Don't you want to be a theoretical physicist now? =)

## Papers, citations, co-authorship, and genealogy

This summer I accidentally found out that there are two papers citing our CMRT 2009 paper. I was excited a bit about that since they were the first actual citations of me, so I even read those papers.

The first of them [Димашова, 2010] was published in Russian by OpenCV developers from Nizhny Novgorod. They implemented cascade-based face detection algorithm that used either Local Binary Patterns (LBP) or Haar features. The algorithm was released within OpenCV 2.0. They cite our paper as an example of using Random Forest on the stages of the cascade. However, they implemented the classical variation with the cascade over AdaBoost.

Another citation [Sikiric et al., 2010] is more relevant since it came from the road mapping community. They address the problem of recovering a road appearance mosaic from the orthogonal views to the surface. They contrast their approach with ours in the way that theirs do not employ human interaction. In fact, we need human input for recognizing road defects and lane marking, rectification is done in the previous stage, which is fully automatic.
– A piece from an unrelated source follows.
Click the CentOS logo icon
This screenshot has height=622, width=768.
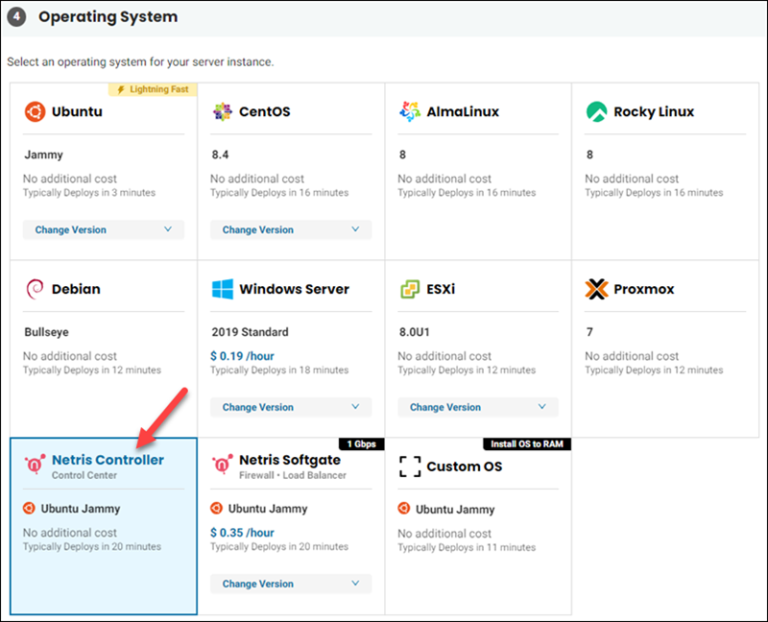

The rest of the post is devoted to some interesting metrics and structures concerning citations, co-authorship and supervising students.

Citations

The number of citations is a weak measure of paper quality. We can also go further and estimate the impact of a journal or a particular researcher based on the number of citations. A generally accepted measure is the journal impact factor, which is simply the mean number of citations by paper published in the journal for some period in time. Individual researchers could be evaluated by the impact factor of the journals they published in, though it is considered as a bad practice. Another not-so-bad practise is h-index. By definition, one's h-index equals H if there are at least H citations of his top H papers1. It has also been criticised widely.

So, citation-based scoring has a lot of flaws. But what can we use instead? Another interesting approach is introduced by ReaderMeter. They collect the information about the number of people who have added some paper to their Mendeley collections and compute something like h-index. Unfortunately, they recently excluded some papers from their database, so the statistics became less representative but more accurate.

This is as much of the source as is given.